7. Le responsable de l’institution fédérale à qui est faite une demande de communication de document est tenu, dans les trente jours suivant sa réception, sous réserve des articles 8, 9 et 11 :

Notification

a) d’aviser par écrit la personne qui a fait la demande de ce qu’il sera donné ou non communication totale ou partielle du document;

b) le cas échéant, de donner communication totale ou partielle du document.

[…]

11. (1) Sous réserve des autres dispositions du présent article, il peut être exigé que la personne qui fait la demande acquitte les droits suivants :

Frais de communication

[…]

b) un versement prévu par règlement et exigible avant la préparation de copies, correspondant aux frais de reproduction.

[15] L’article 9 de la Loi permet à l’institution de proroger le délai dont elle dispose pour répondre à la demande de communication, mais seulement dans certains cas et dans la mesure où le justifient les circonstances, et à condition d’aviser la personne qui a fait la demande de cette prorogation dans les 30 jours suivant la réception de ladite demande :

9. (1) Le responsable d’une institution fédérale peut proroger le délai mentionné à l’article 7 ou au paragraphe 8(1) d’une période que justifient les circonstances dans les cas où :

Prorogation du délai

a) l’observation du délai entraverait de façon sérieuse le fonctionnement de l’institution en raison soit du grand nombre de documents demandés, soit de l’ampleur des recherches à effectuer pour donner suite à la demande;

b) les consultations nécessaires pour donner suite à la demande rendraient pratiquement impossible l’observation du délai;

c) avis de la demande a été donné en vertu du paragraphe 27(1).

Dans l’un ou l’autre des cas prévus aux alinéas a), b) et c), le responsable de l’institution fédérale envoie à la personne qui a fait la demande, dans les trente jours suivant sa réception, un avis de prorogation de délai, en lui faisant part de son droit de déposer une plainte à ce propos auprès du Commissaire à l’information; dans les cas prévus aux alinéas a) et b), il lui fait aussi part du nouveau délai.
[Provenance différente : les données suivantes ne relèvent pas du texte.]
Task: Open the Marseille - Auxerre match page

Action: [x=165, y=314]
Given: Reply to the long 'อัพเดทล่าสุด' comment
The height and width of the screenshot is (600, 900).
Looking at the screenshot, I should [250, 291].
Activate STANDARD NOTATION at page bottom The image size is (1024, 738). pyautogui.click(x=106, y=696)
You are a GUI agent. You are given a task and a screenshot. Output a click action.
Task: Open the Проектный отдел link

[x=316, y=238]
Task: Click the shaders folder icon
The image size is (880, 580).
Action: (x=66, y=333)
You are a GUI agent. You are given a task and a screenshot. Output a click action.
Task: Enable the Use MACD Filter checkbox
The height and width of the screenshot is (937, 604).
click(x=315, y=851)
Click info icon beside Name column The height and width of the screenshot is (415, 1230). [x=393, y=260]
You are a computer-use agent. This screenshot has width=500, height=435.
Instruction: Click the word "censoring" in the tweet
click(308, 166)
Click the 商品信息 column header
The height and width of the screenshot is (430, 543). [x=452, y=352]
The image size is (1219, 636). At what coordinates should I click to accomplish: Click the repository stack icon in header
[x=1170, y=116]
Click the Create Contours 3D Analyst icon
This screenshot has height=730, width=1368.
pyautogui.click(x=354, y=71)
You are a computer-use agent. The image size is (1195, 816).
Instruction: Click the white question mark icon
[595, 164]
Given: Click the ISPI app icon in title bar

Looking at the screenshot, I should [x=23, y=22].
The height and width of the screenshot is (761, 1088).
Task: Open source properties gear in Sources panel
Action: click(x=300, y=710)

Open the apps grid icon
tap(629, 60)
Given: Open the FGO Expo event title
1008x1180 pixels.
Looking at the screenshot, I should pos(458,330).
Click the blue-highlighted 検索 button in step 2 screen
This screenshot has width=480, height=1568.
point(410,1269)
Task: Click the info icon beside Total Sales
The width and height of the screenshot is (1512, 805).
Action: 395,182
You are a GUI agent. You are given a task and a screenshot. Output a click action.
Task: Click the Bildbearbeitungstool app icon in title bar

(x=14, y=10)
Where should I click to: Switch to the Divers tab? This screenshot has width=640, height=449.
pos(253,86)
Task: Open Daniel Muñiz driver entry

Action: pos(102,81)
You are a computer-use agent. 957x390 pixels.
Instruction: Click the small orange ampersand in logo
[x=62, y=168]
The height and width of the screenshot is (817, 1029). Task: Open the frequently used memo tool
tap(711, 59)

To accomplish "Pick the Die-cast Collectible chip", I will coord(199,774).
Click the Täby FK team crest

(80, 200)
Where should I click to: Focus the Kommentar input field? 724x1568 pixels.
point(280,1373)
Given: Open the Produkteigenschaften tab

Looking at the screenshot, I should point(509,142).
(2) Dans les cas où la prorogation de délai visée au paragraphe (1) dépasse trente jours, le responsable de l’institution fédérale en avise en même temps le Commissaire à l’information et la personne qui a fait la demande.

Avis au Commissaire à l’information

[16] L’institution qui ne répond pas à la demande de communication dans les 30 jours, sauf envoi de l’avis de prorogation que prévoit l’article 9, est réputée avoir refusé de communiquer les documents demandés :

10. (1) […]

(3) Le défaut de communication totale ou partielle d’un document dans les délais prévus par la présente loi vaut décision de refus de communication.

Présomption de refus

[17] La personne qui a fait une demande de communication qui se voit opposer un refus peut déposer une plainte devant le CIC. Celui‑ci peut enquêter sur cette plainte et faire à l’institution concernée des recommandations non contraignantes :

30. (1) Sous réserve des autres dispositions de la présente loi, le Commissaire à l’information reçoit les plaintes et fait enquête sur les plaintes :

a) déposées par des personnes qui se sont vu refuser la communication totale ou partielle d’un document qu’elles ont demandé en vertu de la présente loi;

Réception des plaintes et enquêtes

b) déposées par des personnes qui considèrent comme excessif le montant réclamé en vertu de l’article 11;

c) déposées par des personnes qui ont demandé des documents dont les délais de communication ont été prorogés en vertu de l’article 9 et qui considèrent la prorogation comme abusive;

[…]

f) portant sur toute autre question relative à la demande ou à l’obtention de documents en vertu de la présente loi.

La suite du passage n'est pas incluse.